Vogliamo renderci conto che oggi i product manager, i direttori commerciali, i brand manager delle aziende con cui lavoriamo sono persone giovani, preparate, attivissime e ggiornatissime.

I pubblicitari, i creativi, non sono più i depositari di un sapere sconosciuto e misterioso al confine tra letteratura, pittura, psicologia, marketing e arte tipografica. Ho sentito impiegate amministrative discutere di font e impaginazione con una competenza da fare impallidire un linotipista.

Ci sono responsabili marketing che fanno foto splendide con Instagram e postano ottimi fi lm delle vacanze su YouTube. È ovvio che da noi pretendano sempre di più pagandolo sempre di meno.
☆ ☆ ☆ ☆
__COSE DA FARE__.
1. Secondo il brano sui pubblicitari, chi è stato sentito discutere di font e impaginazione con grande competenza?
2. Prosegui il brano sui pubblicitari dall'ultima frase riportata, mantenendone tono e punto di vista.
☆ ☆ ☆ ☆
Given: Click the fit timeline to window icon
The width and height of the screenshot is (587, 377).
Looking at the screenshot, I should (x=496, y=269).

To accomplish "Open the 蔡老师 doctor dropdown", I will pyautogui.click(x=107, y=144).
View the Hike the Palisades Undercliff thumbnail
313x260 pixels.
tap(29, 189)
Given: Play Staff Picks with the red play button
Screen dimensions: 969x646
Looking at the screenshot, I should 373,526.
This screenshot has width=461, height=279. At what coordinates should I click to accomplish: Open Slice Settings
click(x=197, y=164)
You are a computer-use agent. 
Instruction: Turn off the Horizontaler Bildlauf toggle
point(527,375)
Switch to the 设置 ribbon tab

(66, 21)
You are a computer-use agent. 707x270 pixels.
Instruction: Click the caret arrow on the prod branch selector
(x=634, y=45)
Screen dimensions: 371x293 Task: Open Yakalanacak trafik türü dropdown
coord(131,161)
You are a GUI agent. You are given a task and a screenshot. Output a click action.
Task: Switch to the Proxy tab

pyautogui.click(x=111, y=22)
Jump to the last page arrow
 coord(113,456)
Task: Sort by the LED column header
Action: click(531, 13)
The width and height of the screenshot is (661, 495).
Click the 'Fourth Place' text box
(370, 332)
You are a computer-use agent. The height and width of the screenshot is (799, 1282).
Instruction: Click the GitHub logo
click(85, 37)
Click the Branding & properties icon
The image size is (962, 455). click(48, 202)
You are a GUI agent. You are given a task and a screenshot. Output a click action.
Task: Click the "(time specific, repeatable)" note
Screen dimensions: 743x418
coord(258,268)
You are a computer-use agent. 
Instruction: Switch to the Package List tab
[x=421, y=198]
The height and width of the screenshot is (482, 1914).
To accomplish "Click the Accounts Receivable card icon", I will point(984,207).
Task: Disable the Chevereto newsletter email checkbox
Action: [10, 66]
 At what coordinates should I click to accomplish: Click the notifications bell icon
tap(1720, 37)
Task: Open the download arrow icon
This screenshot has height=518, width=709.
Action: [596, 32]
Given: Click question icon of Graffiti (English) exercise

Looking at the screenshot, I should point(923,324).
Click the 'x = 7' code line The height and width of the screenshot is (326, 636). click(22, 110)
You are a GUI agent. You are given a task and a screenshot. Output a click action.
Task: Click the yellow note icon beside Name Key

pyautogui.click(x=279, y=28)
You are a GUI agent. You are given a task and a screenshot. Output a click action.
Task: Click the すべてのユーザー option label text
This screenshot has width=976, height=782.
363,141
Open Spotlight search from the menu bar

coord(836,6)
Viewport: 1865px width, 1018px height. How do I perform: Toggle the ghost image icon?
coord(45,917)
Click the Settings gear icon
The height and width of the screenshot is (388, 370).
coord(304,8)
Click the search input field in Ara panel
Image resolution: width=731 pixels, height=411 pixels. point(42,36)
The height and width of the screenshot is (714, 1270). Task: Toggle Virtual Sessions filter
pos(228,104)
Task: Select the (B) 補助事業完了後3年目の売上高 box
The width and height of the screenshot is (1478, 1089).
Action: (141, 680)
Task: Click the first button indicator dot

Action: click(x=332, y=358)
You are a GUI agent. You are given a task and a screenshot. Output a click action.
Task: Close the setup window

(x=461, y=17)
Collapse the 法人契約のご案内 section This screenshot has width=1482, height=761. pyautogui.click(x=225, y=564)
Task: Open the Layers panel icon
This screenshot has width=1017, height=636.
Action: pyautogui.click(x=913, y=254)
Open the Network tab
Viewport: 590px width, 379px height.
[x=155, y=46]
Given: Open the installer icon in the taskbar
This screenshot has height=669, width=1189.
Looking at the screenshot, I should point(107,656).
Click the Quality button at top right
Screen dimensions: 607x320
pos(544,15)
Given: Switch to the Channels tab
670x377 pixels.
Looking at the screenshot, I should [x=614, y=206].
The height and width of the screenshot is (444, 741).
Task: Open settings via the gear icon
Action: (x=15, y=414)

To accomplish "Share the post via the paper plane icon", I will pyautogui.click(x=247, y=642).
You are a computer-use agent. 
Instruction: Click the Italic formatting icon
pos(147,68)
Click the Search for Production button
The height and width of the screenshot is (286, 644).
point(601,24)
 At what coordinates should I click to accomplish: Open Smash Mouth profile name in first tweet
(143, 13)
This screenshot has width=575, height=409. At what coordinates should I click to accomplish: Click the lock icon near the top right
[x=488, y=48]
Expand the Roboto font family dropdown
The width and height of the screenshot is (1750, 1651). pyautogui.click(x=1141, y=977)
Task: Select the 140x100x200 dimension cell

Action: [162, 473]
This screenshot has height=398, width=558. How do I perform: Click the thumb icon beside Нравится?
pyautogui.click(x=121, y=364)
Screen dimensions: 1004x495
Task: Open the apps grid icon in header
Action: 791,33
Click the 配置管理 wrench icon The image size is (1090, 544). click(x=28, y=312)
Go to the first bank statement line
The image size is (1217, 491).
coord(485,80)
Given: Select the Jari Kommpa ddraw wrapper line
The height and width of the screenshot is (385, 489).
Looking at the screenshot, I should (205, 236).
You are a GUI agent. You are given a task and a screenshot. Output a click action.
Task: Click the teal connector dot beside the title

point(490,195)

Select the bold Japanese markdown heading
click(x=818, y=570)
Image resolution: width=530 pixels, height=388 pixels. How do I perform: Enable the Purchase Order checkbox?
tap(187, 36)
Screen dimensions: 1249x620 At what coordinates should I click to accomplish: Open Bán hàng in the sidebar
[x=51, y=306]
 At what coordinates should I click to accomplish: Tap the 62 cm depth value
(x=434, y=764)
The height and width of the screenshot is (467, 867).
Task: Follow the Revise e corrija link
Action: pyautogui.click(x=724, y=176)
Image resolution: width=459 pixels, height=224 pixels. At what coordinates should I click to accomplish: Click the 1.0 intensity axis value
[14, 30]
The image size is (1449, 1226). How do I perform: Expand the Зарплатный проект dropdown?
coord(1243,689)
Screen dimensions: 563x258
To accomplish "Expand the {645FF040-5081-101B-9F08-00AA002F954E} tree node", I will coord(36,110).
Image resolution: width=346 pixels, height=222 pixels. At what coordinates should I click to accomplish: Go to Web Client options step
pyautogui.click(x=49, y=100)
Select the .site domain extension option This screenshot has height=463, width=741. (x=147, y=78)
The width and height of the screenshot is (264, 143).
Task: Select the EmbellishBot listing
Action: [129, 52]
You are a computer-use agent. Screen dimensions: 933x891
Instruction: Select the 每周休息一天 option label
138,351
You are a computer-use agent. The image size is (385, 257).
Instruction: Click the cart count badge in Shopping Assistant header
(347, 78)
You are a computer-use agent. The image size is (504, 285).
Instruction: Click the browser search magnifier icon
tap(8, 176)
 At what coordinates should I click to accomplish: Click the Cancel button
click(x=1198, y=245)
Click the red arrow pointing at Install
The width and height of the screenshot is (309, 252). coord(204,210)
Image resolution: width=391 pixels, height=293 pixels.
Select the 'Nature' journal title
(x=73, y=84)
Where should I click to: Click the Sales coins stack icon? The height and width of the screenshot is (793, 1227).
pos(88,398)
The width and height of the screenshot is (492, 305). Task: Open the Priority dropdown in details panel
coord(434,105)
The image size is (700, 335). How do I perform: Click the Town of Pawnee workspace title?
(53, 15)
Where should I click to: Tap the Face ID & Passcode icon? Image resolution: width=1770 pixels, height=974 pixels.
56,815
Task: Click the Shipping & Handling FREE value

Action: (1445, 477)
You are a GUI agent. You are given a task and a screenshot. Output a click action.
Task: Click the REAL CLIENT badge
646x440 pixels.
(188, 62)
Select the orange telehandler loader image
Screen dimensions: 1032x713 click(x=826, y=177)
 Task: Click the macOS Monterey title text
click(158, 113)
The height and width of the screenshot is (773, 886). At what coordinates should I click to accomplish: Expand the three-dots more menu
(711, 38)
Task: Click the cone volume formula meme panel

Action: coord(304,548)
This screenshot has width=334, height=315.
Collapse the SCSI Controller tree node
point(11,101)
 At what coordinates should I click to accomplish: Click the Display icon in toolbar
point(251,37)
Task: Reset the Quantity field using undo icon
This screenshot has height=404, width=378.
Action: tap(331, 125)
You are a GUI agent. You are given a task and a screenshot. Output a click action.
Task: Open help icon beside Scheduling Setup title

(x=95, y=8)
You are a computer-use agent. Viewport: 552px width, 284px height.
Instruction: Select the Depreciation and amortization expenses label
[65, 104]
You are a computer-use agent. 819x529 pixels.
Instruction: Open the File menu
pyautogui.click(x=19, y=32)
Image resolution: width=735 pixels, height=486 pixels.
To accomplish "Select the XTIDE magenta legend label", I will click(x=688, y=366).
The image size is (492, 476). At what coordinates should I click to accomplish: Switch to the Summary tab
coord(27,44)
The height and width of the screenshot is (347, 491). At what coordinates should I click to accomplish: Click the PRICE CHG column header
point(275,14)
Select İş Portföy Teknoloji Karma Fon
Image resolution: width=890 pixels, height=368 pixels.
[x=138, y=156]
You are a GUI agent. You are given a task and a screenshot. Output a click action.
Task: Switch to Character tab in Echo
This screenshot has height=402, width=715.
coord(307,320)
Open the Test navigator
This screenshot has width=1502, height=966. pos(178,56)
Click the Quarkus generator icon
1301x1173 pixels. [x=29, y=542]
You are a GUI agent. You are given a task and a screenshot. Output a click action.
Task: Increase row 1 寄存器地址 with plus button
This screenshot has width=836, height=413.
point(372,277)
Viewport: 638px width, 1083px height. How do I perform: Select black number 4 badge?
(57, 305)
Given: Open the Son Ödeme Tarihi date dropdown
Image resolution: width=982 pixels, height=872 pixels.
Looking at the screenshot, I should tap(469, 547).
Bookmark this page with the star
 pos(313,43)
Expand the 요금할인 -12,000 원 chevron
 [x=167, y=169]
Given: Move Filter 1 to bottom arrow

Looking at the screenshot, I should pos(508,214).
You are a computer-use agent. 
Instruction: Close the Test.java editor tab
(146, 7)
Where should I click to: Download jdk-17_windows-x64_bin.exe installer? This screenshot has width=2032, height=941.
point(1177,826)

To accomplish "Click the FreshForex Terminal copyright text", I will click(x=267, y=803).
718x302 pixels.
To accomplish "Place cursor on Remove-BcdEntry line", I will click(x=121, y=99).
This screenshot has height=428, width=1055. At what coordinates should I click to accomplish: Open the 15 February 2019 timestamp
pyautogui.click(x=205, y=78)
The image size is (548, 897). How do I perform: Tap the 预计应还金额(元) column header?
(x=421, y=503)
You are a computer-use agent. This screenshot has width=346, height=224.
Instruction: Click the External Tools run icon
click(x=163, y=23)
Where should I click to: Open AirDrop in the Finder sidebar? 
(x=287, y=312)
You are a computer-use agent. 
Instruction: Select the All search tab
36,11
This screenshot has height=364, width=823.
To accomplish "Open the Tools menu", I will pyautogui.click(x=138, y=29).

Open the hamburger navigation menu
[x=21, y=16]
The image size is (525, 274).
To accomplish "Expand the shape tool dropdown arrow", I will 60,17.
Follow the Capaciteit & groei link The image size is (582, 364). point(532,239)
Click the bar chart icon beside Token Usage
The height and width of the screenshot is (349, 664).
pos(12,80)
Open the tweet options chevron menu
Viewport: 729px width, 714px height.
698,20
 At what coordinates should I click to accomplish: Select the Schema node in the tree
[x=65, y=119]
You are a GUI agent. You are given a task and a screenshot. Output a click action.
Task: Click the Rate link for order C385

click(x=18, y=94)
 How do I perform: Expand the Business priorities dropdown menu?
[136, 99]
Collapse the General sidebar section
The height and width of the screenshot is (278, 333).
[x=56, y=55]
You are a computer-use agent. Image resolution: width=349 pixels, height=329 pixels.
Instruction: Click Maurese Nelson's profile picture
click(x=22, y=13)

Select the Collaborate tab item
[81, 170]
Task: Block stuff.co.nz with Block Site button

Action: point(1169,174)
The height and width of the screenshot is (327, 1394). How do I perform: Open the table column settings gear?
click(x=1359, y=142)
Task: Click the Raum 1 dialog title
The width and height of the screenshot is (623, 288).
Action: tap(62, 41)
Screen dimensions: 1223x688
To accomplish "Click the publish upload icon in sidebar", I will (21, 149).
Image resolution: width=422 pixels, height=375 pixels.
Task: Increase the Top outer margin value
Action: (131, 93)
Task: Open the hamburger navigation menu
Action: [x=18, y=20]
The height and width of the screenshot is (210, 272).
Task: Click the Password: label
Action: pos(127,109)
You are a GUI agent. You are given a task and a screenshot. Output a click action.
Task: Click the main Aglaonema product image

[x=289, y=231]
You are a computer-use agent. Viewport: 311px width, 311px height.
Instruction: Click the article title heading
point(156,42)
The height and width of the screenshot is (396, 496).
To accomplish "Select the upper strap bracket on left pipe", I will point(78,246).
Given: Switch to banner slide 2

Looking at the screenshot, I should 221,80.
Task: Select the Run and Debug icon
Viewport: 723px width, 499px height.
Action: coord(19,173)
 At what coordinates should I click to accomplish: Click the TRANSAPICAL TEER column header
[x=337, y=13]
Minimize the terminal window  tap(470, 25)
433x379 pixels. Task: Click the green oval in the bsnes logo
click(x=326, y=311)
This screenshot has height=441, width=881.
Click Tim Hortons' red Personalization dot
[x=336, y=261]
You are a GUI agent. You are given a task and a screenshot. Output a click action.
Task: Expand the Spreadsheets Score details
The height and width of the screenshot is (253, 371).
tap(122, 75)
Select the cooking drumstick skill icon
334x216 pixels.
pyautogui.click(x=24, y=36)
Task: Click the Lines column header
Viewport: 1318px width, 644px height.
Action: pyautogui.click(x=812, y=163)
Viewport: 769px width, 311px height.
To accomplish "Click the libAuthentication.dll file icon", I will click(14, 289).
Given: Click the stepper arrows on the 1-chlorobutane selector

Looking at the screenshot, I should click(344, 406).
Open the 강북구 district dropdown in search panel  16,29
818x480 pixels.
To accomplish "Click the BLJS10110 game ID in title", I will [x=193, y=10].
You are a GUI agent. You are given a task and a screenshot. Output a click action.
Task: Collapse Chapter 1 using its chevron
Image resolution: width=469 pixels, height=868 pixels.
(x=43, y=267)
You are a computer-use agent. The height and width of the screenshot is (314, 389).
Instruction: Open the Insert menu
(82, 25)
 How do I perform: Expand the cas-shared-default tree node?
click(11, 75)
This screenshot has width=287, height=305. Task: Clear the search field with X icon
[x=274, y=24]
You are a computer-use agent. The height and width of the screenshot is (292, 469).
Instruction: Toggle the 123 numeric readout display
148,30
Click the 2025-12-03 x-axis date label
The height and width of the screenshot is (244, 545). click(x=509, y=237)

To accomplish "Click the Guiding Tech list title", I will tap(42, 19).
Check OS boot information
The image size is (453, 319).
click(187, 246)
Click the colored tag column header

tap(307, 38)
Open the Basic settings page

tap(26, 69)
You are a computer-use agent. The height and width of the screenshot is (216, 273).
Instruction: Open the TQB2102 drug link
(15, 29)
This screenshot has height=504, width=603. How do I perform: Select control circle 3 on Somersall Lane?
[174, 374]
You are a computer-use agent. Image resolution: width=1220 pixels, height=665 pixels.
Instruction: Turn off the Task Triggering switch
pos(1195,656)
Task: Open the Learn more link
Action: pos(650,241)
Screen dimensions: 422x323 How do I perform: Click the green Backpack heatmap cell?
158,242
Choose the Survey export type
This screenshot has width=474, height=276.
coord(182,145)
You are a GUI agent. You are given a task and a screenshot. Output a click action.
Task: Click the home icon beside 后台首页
☆ ☆ ☆ ☆
__ESITI DEI COMPITI__.
1. Alcune impiegate amministrative, con una competenza da fare impallidire un linotipista.

2.
È normale, è giusto che sia così. Ma se ancora siamo in grado di produrre idee e se avremo la capacità di ascoltare e lasciare spazio a questi piccoli creativi con piercing e felpe col cappuccio che vivono davanti al monitor ascoltando musica improbabile, forse servirà di più che sperare in un “nuovo modello di comparto, qualificato e autorevole”.

Sono tempi di grandi mutamenti: “ciò che il bruco chiama fine del mondo, per il resto del mondo è una bellissima farfalla”.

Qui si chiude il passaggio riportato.